TRECHO:
..............................
A medida que a violência se espalhava para países vizinhos como Burkina Faso e Níger, a França expandiu sua presença militar na região, enviando em 2014 milhares de soldados para as Operação Barkhane e Serval, com a justificativa de combater o terrorismo. Mas os ataques não diminuíram.
Neste momento, estava evidente para a população do Sahel que a presença militar francesa não iria conter a violência, como coloca Bayala Lianhoué Imhotep .
“O exército francês não é um exército de cooperação interna nacional, é um exército mercenário contra a nossa segurança e dignidade. É por isso que 70% da nossa população, que são jovens, consideram que, se não assumirmos o controle de nossos países, esses 70% correm o risco de morrer na pobreza, na miséria, e de morrer tentando atravessar o Mediterrâneo para chegar à Europa, para chegar aos Estados Unidos”, destaca Imhotep.
O analista político ressalta outro fator importante que preparou o terreno para os levantes revolucionários: a presença terrorista em áreas do Sahel onde há riquezas no subsolo.
“Achamos isso estranho. Como é que os terroristas não estão onde não há petróleo? Por que é que a violência terrorista se concentra onde há petróleo, onde há diamantes, onde há urânio? Pensamos que havia algo errado e decidimos expulsar o exército francês e adotar as revoluções lideradas por Ibrahim Traoré, por Abdourahamane Tchiani do Níger e por Assimi Goïta”, completa.
..............................
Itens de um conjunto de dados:

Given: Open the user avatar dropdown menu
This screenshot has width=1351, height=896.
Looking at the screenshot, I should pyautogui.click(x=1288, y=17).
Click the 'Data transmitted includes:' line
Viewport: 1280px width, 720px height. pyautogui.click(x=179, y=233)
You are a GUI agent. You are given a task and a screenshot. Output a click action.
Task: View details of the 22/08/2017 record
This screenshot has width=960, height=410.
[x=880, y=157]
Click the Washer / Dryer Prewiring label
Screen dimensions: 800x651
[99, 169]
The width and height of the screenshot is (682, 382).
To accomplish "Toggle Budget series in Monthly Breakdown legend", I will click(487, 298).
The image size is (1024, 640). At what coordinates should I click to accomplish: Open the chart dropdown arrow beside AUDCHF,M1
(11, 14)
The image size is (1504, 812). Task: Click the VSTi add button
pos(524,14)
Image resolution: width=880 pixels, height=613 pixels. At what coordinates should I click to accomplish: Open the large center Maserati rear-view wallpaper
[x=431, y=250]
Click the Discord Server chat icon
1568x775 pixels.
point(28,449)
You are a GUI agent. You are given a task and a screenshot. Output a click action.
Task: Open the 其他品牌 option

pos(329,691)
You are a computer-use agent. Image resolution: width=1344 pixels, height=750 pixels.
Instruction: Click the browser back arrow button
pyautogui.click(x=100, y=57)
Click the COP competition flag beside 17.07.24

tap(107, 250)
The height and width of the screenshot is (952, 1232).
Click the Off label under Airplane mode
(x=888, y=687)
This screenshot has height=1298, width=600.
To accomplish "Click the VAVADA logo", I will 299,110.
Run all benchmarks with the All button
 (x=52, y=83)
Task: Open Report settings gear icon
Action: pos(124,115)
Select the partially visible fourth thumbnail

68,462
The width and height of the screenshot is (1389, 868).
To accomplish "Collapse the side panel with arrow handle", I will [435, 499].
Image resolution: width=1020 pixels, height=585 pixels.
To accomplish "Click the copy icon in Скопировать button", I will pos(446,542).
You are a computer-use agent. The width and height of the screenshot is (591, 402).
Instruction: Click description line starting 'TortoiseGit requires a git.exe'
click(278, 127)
..............................
TAREFA 1: Diga se cada afirmação concorda com o trecho, respondendo sim ou não e citando literalmente as palavras que decidem: (a) A França enviou milhares de soldados à região em 2014. (b) Os ataques diminuíram depois que a França ampliou sua presença militar. (c) Segundo Imhotep, 70% da população é formada por jovens.
TAREFA 2:
Responda com base no trecho, uma resposta por linha, marcadas como as perguntas:
(a) Para quais países vizinhos a violência se espalhou?
(b) Que fator o analista político aponta como tendo preparado o terreno para os levantes revolucionários?
(c) De que país é Abdourahamane Tchiani?
TAREFA 3: Reproduza sem nenhuma alteração a parte do trecho que começa em "A medida que" e segue até "ataques não diminuíram.".
As linhas vêm de uma fonte diferente da do trecho.

RESPOSTA COMPLETA 1:
(a) Sim: "enviando em 2014 milhares de soldados para as Operação Barkhane e Serval"
(b) Não: "Mas os ataques não diminuíram."
(c) Sim: "70% da nossa população, que são jovens"

RESPOSTA COMPLETA 2:
(a) Burkina Faso e Níger.
(b) A presença terrorista em áreas do Sahel onde há riquezas no subsolo.
(c) Do Níger.

RESPOSTA COMPLETA 3:
A medida que a violência se espalhava para países vizinhos como Burkina Faso e Níger, a França expandiu sua presença militar na região, enviando em 2014 milhares de soldados para as Operação Barkhane e Serval, com a justificativa de combater o terrorismo. Mas os ataques não diminuíram.